Y by anantmudgal09, 62861, rkm0959, Purple_Planet, Adventure10, cubres

Here's a solution using a powers bash:

Let $r_A$ be the $A-$ exradius and $h_A$ be the $A-$ altitude.
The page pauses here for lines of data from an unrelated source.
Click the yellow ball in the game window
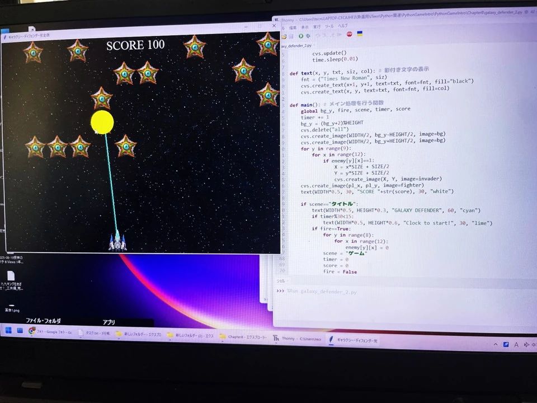537x403 pixels. click(x=102, y=122)
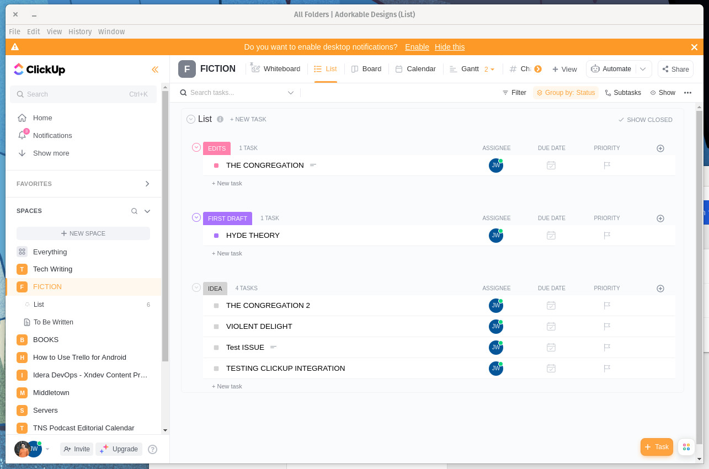Toggle Show Closed tasks

coord(645,120)
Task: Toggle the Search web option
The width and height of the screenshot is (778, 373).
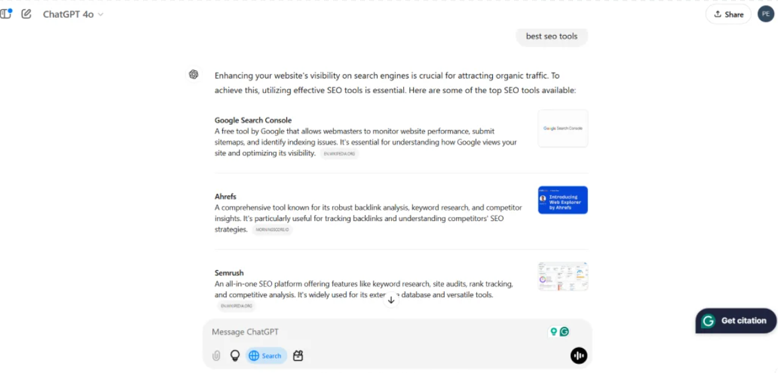Action: tap(266, 356)
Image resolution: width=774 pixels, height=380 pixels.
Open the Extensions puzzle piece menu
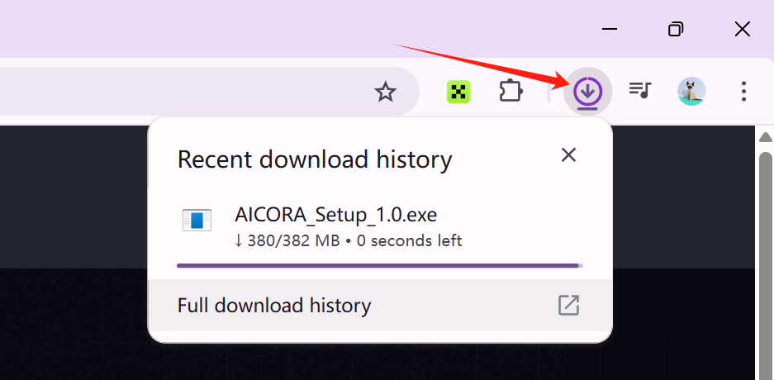[510, 91]
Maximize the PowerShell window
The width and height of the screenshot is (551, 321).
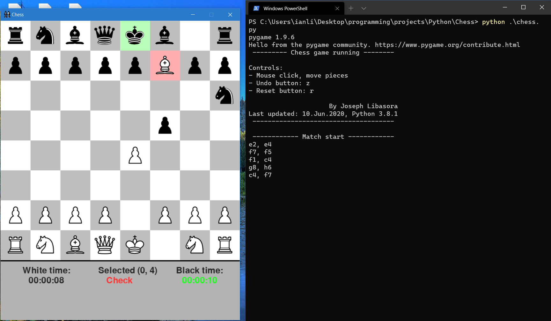(x=523, y=7)
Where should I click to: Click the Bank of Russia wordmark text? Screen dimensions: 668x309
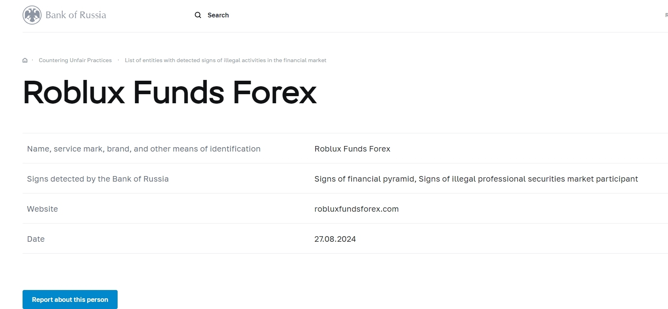coord(76,15)
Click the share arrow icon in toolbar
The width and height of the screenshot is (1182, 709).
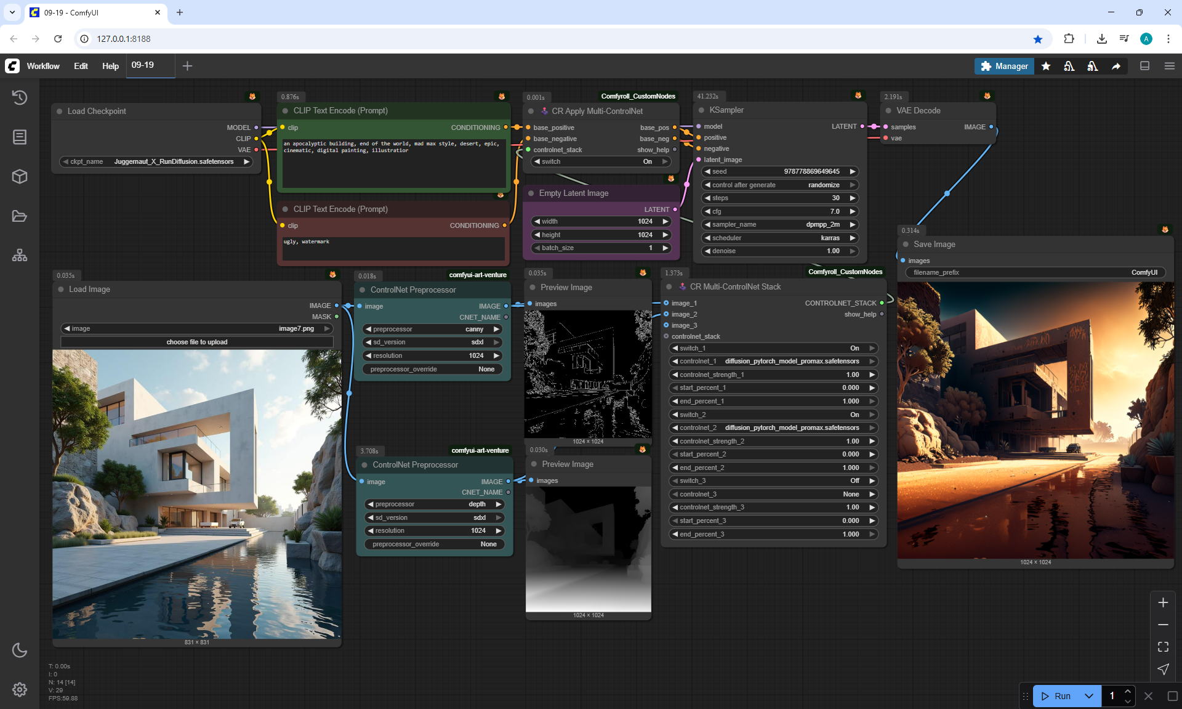tap(1116, 66)
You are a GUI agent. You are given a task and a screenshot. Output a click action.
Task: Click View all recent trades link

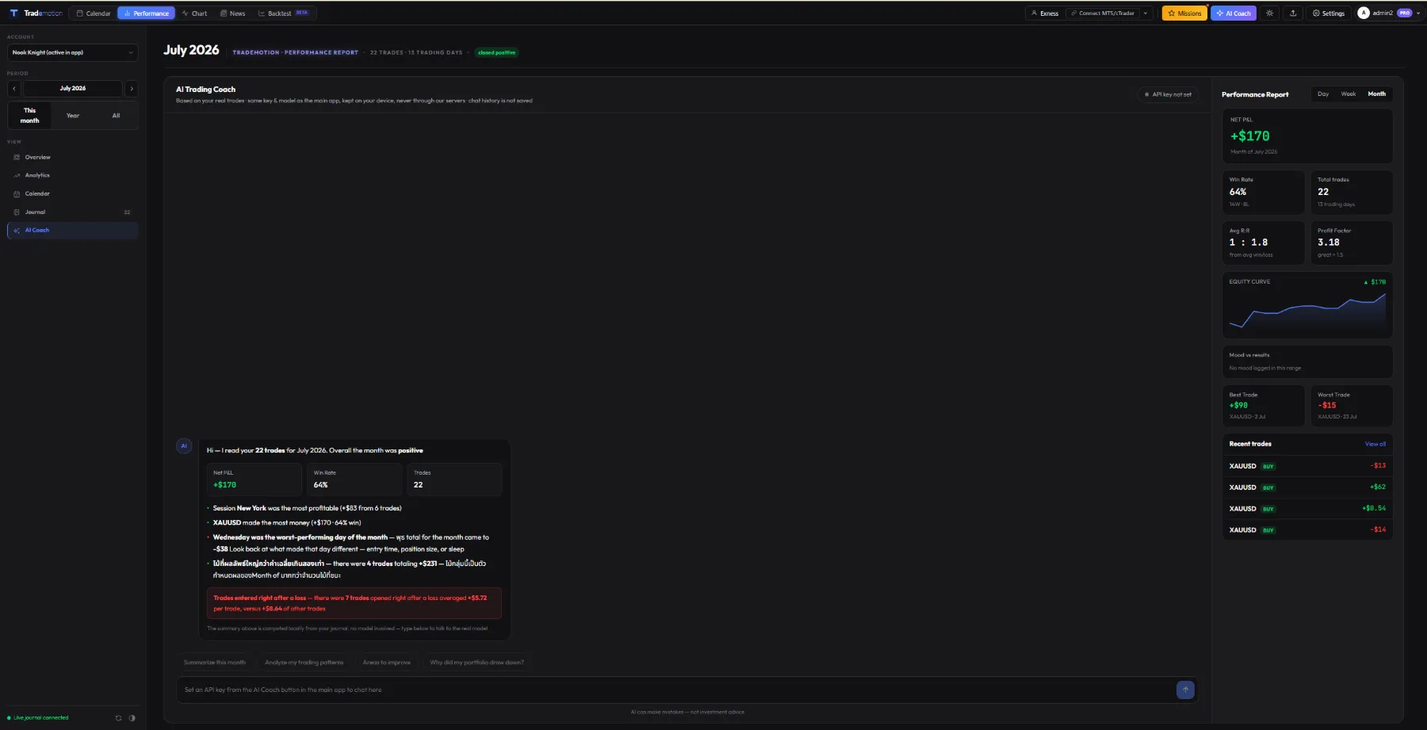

Take $N, V$ to be on the perpendicular bisector of $AE$ and $T$ the midpoint of $AE$ . We want to show $NT=VT$ .

Note $DV = \frac{h_A}{2\sin \angle VDC}$ and $DG=2r_A\sin\angle BDG=2r_A\sin\angle VDC$ . Thus $DV\cdot DG=h_A\cdot r_A$ . Similarly $DN\cdot DF=h_A\cdot r_A$ , so $(FGNV)$ is cyclic.
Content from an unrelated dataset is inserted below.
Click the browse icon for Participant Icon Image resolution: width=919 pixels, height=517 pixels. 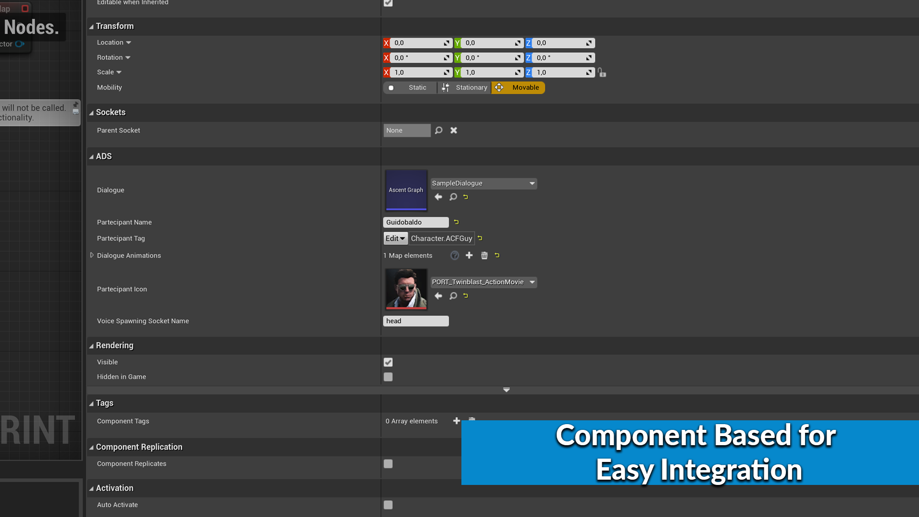(452, 295)
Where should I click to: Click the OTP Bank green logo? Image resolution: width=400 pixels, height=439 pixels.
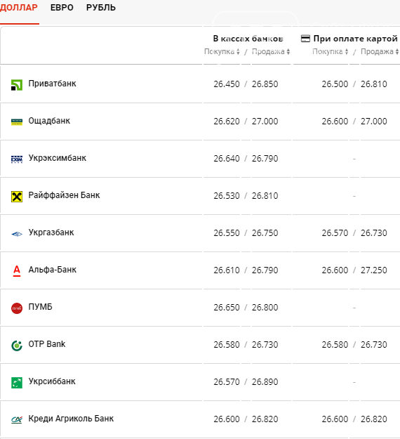tap(17, 346)
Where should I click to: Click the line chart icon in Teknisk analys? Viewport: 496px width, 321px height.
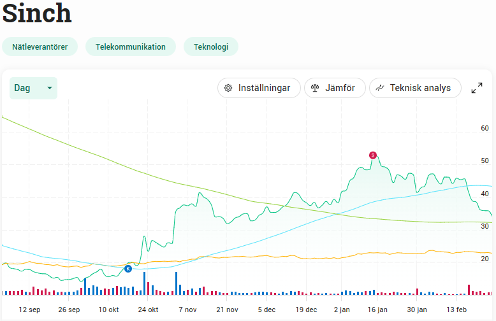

Let $p(P, \omega)$ denote the power of $P$ with respect to a circle $\omega$ . Then we define $f(P)=p(P, (ABC))-p(P, (FGNV))$ and $g(P)=p(P, (DFG))-p(P, (FGNV))$ . Note that $f$ and $g$ are linear in $P$ . Conveniently, $f(F)=f(G)=g(F)=g(G)=0$ . Thus it follows that $f(N)=\frac{VG}{DG}f(D)$ , $g(N)=\frac{VG}{DG}g(D)$ and similarly for $V$ .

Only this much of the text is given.